• **WHAT YOU NEED TO DO**
Please write out all of the data below exactly, without including the pictures.

• **INFORMATION**
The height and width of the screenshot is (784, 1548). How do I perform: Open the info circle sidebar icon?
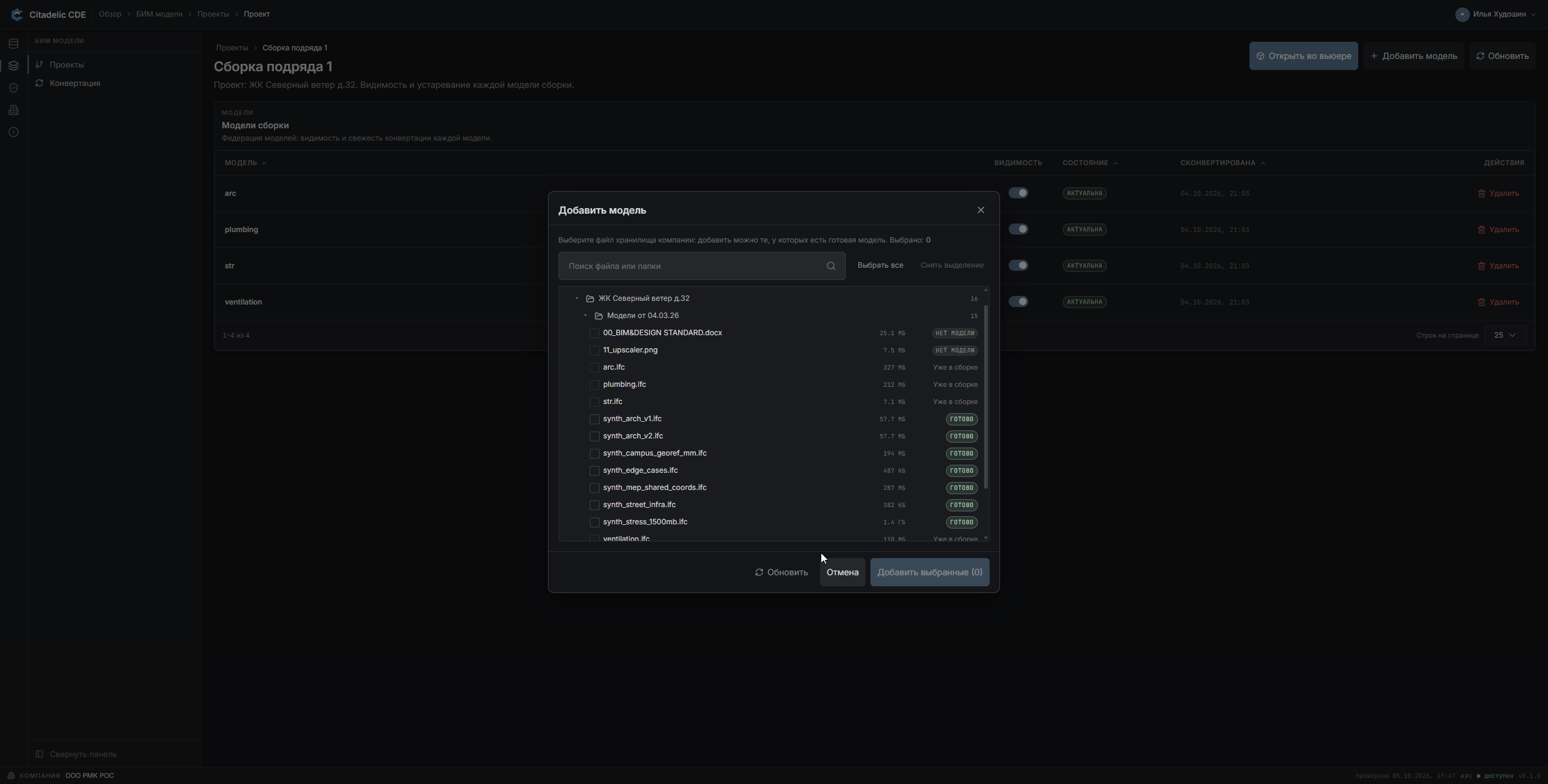tap(14, 132)

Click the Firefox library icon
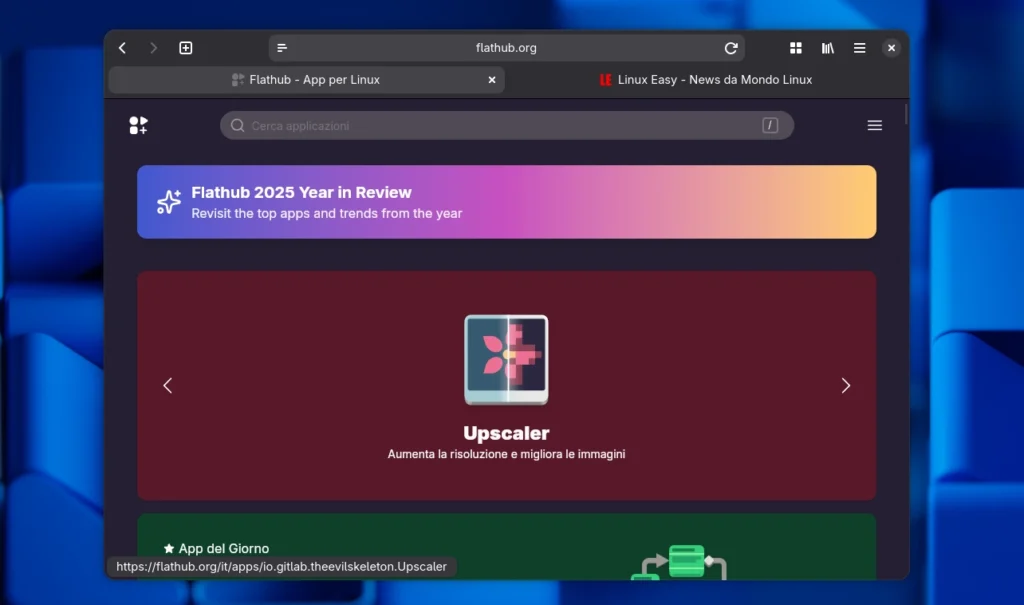827,47
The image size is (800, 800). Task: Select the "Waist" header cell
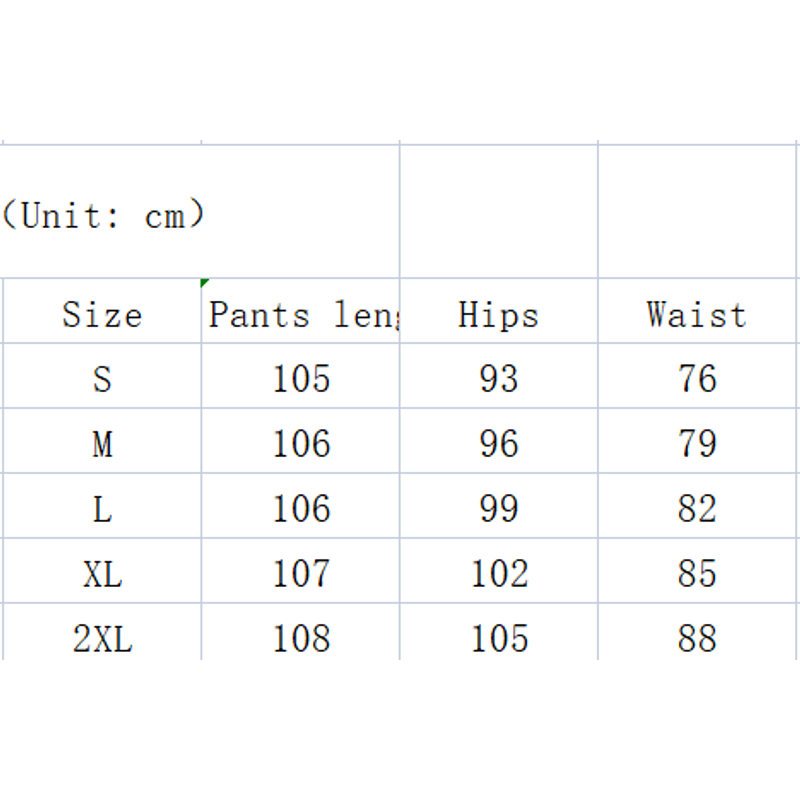(x=696, y=315)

• **EXERCISE RESULT**
The height and width of the screenshot is (784, 1548). How do I perform: Open the info circle sidebar icon?
tap(14, 132)

Click the Firefox library icon
827,47
The image size is (800, 800). Task: Select the "Waist" header cell
(x=696, y=315)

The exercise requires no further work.